Rien ne nous prépare jamais à cela. À peine installés, quelques minutes avant le concert, à notre bout de rang A impair, l'ami japonais et Serendipity (qui pour le coup porterait fort bien son pseudo) attirent mon attention sur le rang E. Il y a une petite chose, à côté d'un vieux monsieur ; "c'est ma copine !", lance le premier bougre. J'écarquille les yeux : mais non, c'est MA fiancée ! Eh oui, chers amis, en ce mercredi soir à Pleyel (et je pense aussi à l'instant où j'écris ce billet), pour le premier concert de l'orchestre de Paris, Yuja Wang était parmi les invités.
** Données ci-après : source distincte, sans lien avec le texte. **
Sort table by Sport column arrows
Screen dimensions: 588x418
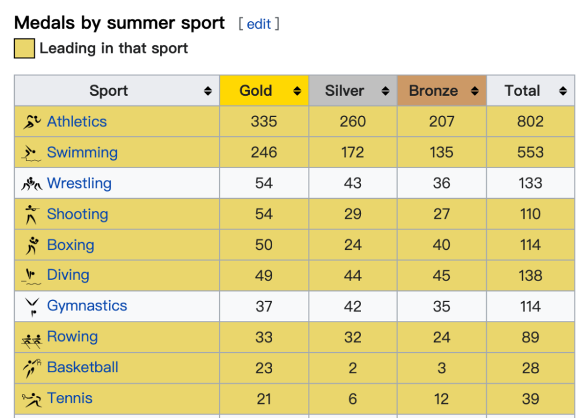(x=208, y=91)
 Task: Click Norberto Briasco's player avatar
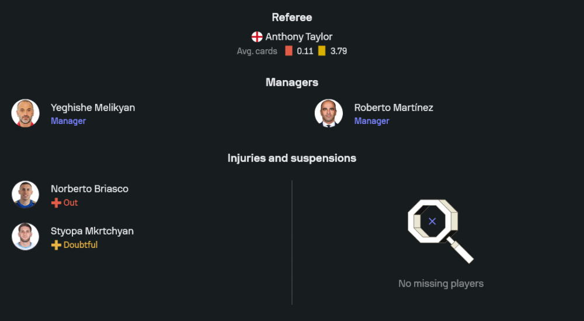click(25, 195)
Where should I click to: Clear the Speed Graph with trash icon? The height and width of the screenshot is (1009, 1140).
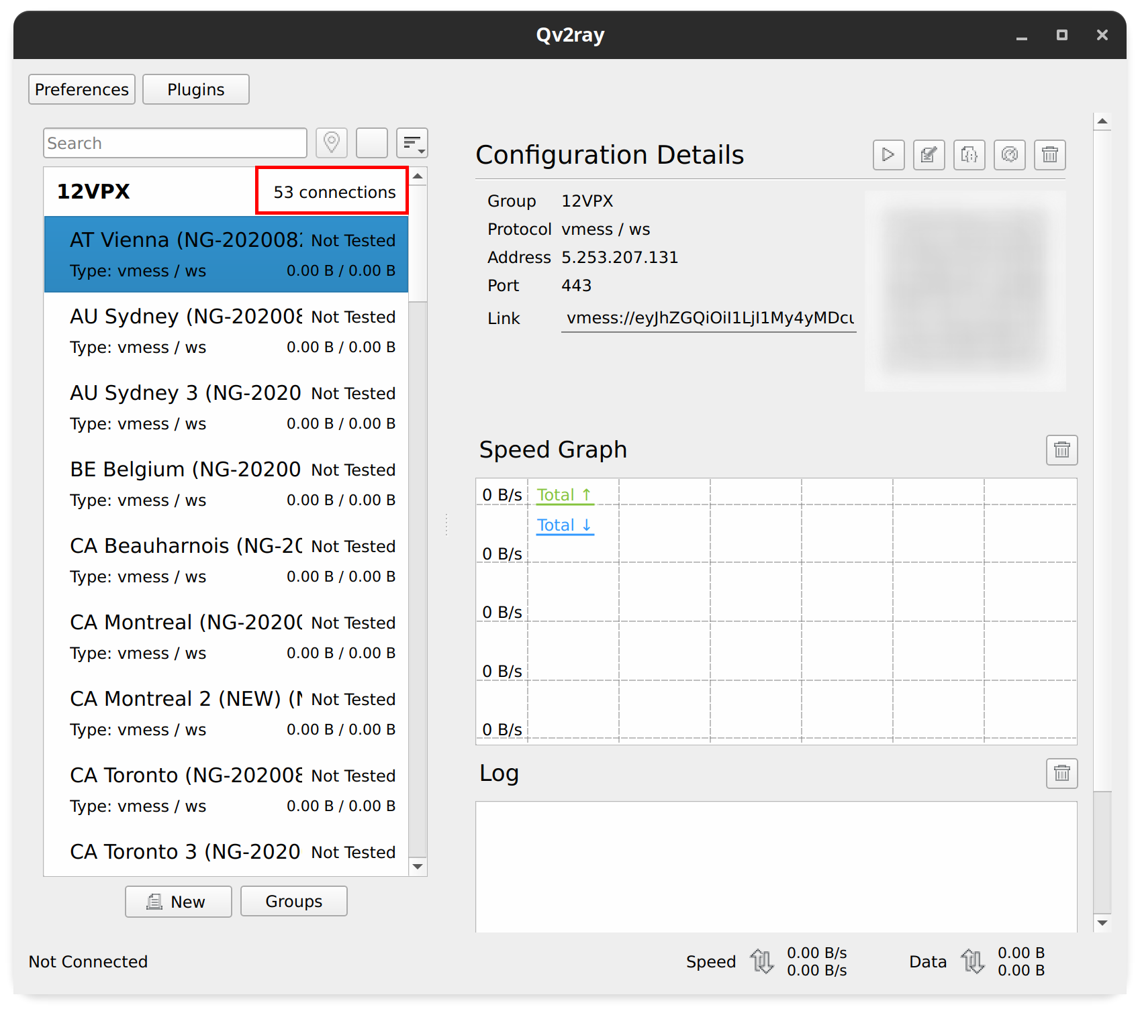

Yuja en civil : micro-robe noire, air ado rockeuse sur le retour, mastiquant le chewing-gum de manière fort ostentatoire. Ça alors !

Venait-elle pour le Prokofiev de départ, la symphonie n°1 "Classique", celle dont on ne peut plus retrouver plus fabuleuse interprétation après le Gergiev/LSO ? Apparemment, non. Pourtant, à la baguette, Christoph Eschenbach, exceptionnellement de retour, était fort bon, adoptant un tempo semi-rapide, et poussant un peu l'orchestre (c'était très bien, mais après le LSO...).
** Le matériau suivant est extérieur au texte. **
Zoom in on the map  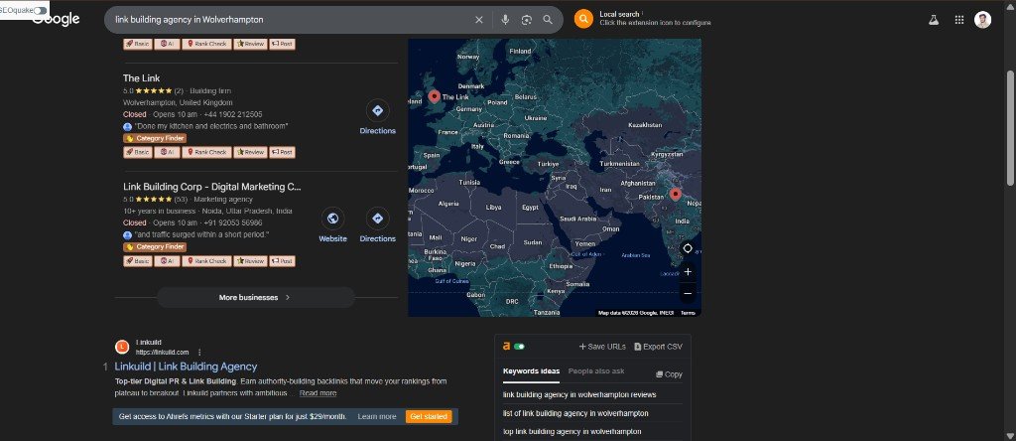pyautogui.click(x=688, y=272)
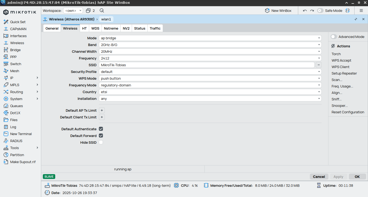Screen dimensions: 368x197
Task: Uncheck the Default Forward checkbox
Action: (101, 136)
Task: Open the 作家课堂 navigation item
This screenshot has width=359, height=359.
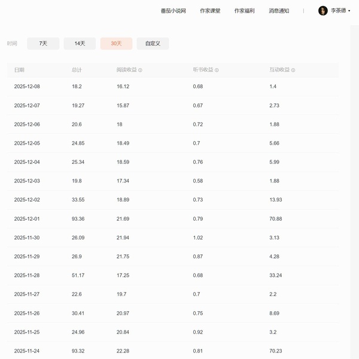Action: (210, 11)
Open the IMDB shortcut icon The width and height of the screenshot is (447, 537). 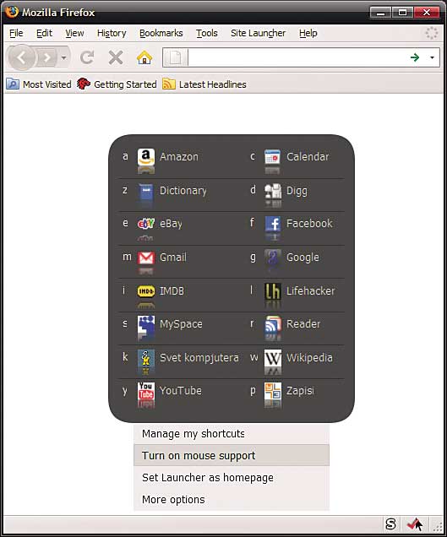(x=146, y=291)
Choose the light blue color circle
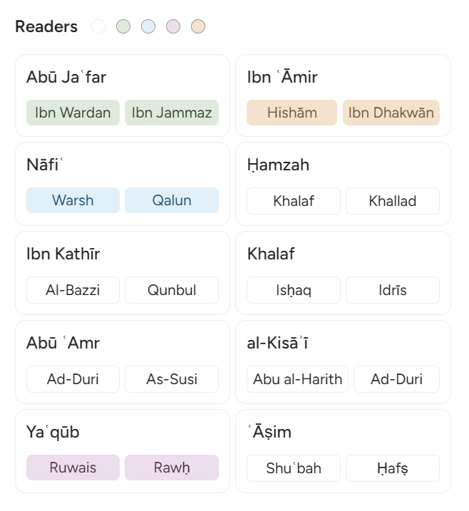Viewport: 469px width, 511px height. pyautogui.click(x=148, y=26)
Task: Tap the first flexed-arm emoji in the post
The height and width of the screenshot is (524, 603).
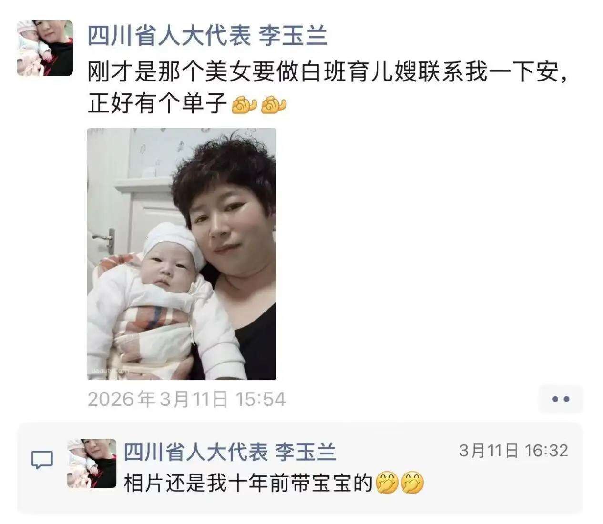Action: [244, 104]

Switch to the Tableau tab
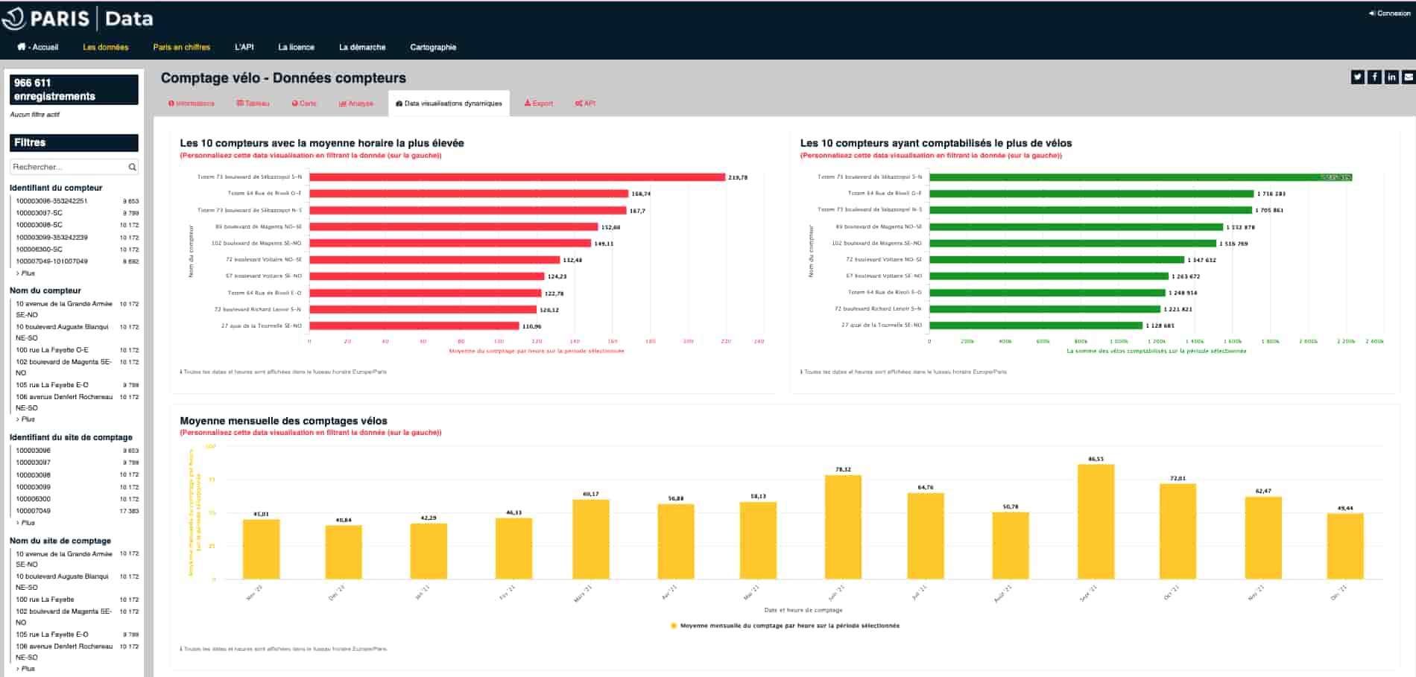(x=253, y=104)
Yuja venait manifestement pour Emmanuel Ax, un vieux de la veille au bon teint. Deux oeuvres au programme : le Capriccio pour piano et orchestre de Stravinski, tellement bon (j'avais bien dit à la souris que c'était Balanchine qui avait chorégraphié dessus : Rubis ! -- v'là pourquoi elle n'est pas numérotée), puis le Concerto pour piano en ré majeur, Hoboken XVIII, 11 (étrange dénomination, le programme reste muet sur ce point) de Joseph Haydn, une oeuvre historique de 1765, à l'époque où le concerto pour pianoforte balbutiait encore, de telle sorte que le clavier chantant fait plutôt dans l'accompagnement d'orchestre. Le rappel est tout mignon tout plein aussi ; un indice ?

Entracte : Yuja passe à côté de moi, fort encadrée ; érection (de mon siège) ; elle a un bassin très praticable ; mais c'est vraiment de la pédophilie à ce niveau de petite chose (tant pis, faut voir comment elle s'habille, je plaide la circonstance atténuante). Avec l'ami japonais, on devise sur ses difficultés financières : en effet, dimanche matin, sa robe était extrêmement courte (j'ai raté ça, damned !), très peu de tissu. On attend patiemment qu'elle revienne, d'autant que par chance j'ai toujours la place du concert de samedi sur moi ; elle ne réapparaitra pas. J'apprends d'ailleurs que le jeudi, ce sera Lang Lang pour un concerto #3 de Beethov', ce qui explique doublement pourquoi j'ai opté pour le concert du mercredi (Serendipty approuve fortement). Au rang E, à la place de Yuja, il y a Emmanuel : tout de suite, c'est moins sexy (la question est donc : où est allée Yuja ? Vu comment elle était habillée, toute les hypothèses sont permises).

Rater une aussi belle symphonie n°5 de Dmitri Chostakovitch est pourtant passible d'une fessée sans pitié (votre serviteur se portant volontaire pour l'administrer, évidemment). Quel bonheur, mais quel bonheur ! On termine à 22h40 dans l'extase parfaite. Dommage que l'on voyait aussi mal Lola (mais inutile de la voir pour jouir, n'est-ce pas aussi fabuleux que cette faculté ?) (évidemment, tout le monde se demande : alors, Lola ou Yuja ? Eh bien voilà qui met le doigt sur une question délicate, mais sans test consommateur poussé, difficile de se prononcer).